The Tribunal further observed, "intention of parties while executing the binding Term Sheet clearly indicate that the Petitioner was engaged to perform the services in relation to the project as an agent/contractor on behalf of the owner and the Project Manager to accept an engagement to undertake, provide and carry out such services subject to payment of Development Management Agreement fees by the Corporate Debtor.
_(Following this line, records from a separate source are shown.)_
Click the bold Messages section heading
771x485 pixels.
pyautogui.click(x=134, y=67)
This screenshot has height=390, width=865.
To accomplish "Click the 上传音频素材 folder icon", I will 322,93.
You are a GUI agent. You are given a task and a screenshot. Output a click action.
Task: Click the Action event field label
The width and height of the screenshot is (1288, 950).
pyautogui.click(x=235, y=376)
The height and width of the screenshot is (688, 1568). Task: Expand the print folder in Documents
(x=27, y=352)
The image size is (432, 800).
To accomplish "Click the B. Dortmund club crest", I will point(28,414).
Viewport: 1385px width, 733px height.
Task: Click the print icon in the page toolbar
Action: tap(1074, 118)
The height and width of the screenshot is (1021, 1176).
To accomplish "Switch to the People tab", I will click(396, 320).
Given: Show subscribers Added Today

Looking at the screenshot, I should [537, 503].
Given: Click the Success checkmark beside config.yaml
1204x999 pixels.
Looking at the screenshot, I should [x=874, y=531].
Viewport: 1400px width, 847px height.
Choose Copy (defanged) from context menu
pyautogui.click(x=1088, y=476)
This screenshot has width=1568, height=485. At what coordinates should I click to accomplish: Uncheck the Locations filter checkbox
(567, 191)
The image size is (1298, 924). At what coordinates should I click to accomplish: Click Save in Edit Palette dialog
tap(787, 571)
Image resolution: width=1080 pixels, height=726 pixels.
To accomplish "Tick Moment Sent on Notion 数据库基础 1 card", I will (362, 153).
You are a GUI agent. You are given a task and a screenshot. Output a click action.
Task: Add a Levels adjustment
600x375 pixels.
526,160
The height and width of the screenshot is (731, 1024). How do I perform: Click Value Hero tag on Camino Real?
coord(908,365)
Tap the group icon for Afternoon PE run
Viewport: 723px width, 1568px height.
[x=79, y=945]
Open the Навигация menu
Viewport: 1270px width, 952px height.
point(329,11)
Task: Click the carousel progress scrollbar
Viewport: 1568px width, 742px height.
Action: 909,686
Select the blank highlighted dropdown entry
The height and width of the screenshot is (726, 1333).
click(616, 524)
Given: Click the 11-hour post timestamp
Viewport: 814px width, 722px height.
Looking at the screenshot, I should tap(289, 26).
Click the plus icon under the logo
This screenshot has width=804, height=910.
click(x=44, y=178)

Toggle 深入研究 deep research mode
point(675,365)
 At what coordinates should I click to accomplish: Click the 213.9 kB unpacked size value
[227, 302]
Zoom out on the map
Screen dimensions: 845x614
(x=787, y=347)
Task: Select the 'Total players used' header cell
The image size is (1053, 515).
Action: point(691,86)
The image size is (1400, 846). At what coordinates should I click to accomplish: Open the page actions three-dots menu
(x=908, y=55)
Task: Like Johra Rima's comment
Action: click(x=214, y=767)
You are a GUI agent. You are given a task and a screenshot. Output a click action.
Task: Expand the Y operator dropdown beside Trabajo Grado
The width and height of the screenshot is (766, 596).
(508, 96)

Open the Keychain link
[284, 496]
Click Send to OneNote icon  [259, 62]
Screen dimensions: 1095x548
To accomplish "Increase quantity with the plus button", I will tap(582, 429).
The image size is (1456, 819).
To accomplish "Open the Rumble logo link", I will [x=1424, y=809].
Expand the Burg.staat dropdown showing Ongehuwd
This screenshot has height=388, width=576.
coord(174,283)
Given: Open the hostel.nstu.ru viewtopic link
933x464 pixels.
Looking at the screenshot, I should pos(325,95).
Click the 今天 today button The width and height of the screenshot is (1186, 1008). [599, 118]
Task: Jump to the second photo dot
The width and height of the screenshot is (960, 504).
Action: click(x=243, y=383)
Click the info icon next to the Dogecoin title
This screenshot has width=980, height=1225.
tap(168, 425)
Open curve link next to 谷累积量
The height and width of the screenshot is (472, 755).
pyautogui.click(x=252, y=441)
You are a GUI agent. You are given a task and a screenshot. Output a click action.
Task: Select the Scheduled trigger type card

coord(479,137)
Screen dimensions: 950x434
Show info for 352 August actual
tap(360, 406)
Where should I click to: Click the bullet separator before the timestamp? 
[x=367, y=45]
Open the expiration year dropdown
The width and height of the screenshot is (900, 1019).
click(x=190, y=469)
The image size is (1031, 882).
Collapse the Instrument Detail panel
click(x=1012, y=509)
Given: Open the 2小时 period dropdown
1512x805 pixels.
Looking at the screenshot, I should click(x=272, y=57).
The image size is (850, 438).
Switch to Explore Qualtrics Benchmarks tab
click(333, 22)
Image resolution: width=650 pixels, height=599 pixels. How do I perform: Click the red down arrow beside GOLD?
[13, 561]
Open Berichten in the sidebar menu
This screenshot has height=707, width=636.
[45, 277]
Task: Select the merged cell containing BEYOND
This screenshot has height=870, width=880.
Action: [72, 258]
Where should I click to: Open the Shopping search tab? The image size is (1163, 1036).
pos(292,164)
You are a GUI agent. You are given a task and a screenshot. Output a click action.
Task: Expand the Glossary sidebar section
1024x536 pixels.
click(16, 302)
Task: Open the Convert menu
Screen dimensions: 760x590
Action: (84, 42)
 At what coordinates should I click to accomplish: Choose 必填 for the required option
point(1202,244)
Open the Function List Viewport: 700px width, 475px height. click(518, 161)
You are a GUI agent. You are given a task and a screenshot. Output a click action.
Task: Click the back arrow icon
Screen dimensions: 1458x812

The mutual obligation and covenants as detailed in the binding Term Sheet and thus demonstrates that this is the service which was required to be provided by the Petitioner to the Corporate Debtor and hence, this is construed to be an Operational Debt within the meaning of Section 5(21) of the IBC, 2016".

The NCLT ruling was delivered on 7 January 2021.

The NCLT ruled that the amount of Rs 2.51 crore as paid to the CD was part of the service rendered by the petitioner to the CD and thus, was qualified as Operational Debt in terms of Section 5(21) IBC, 2016.

The NCLT further concluded that the execution of the Development Management Agreement would have qualified the petitioner to claim the Development Management Agreement fees which is an operational debt.

However, the Development Management Agreement was never executed, the termination of the binding term sheet prompted the liability of refund of money which could be construed as the part of the operational debt and part services rendered to the CD in accordance with mutual obligations set out in the term sheet. Hence in the light of foregoing observation, NCLT accordingly opined that it was a fit case for admission and order of moratorium under Section 14 IBC, 2016 was passed.